Anyone interested in a storage server has probably looked into some form of RAID - namely those that dont waste half of your capacity as raid 1 or 0+1 does. This means Raid 3,4,5,6 etc. (although 6 is for REALLY high end crap..) Raid 5 has been usually touted as standard for servers and it's easier to see why now.
Maximum pc released their dream machine featuring as their harddrive controller, a Netcell Raid 3 sata controller -paper specs are nice - no drivrers needed, 128MB memory for cache, hadware xor for parity generation - but being raid 3, theory points to bad performance. This didnt stop a bunch of people from jumping on the raid 3 bandwagon.
raid 3 - one disk for parity, byte level writing.
raid 4 - one disk for parity, block level writing.
raid 5 - parity rotated on all disks, block level writing.
rotating the disk on parity wont affect performance, but here's how byte vs block compares
when you write, or read, you're doing this in segments, i.e. blocks. For a raid 3 array to read a file, each drive head MUST be aligned to read the current block it's on. if another file must be read from or written to at this point, all drive heads must align to that sector on each drive - the seek time being the time for the SLOWEST seek.
Now for raid 5, only one disk is reading each block - so time to read an individual block is longer - a long stream of contiguous blocks would be slower, but for random access, each seek remains the average seek for that disk.

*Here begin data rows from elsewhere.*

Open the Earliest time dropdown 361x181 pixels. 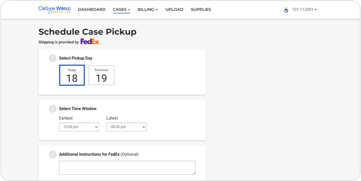click(79, 127)
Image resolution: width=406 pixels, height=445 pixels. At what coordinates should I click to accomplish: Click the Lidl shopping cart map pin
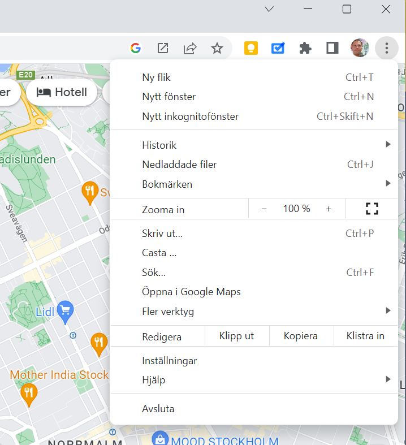coord(66,310)
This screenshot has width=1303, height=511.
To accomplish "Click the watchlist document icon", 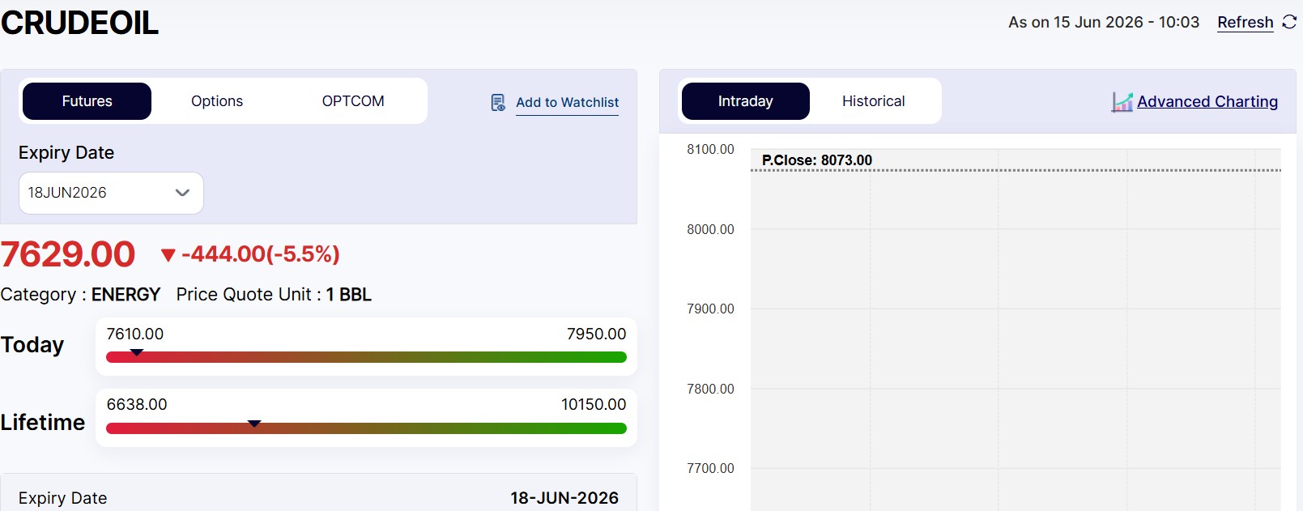I will coord(498,103).
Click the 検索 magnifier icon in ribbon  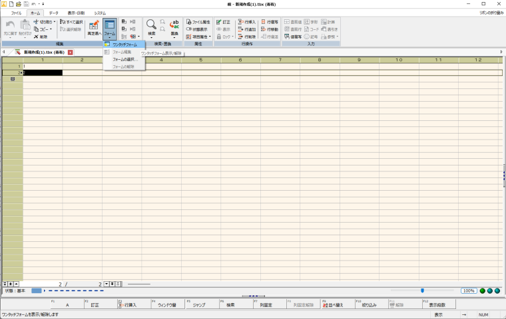pyautogui.click(x=151, y=26)

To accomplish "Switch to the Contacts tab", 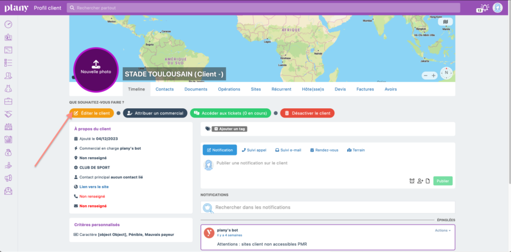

For multiple reads and writes, depending on the complexity of the controller, they can be handled simultaneously so long as the blocks reside on seperate disks.
it's unfortunate that this review didn't have a raid 5 array for comparison, though as 1+0 comes on most mobos nowadays, it's not bad to consider. the cost of these netcell-xfx raid 3 cards is low compared to high end cards - $230 for the 5 port sata card on newegg, and while it's bad for multiple readers/writers, it's not too bad for a small low performance file storage server with redundancy for safety.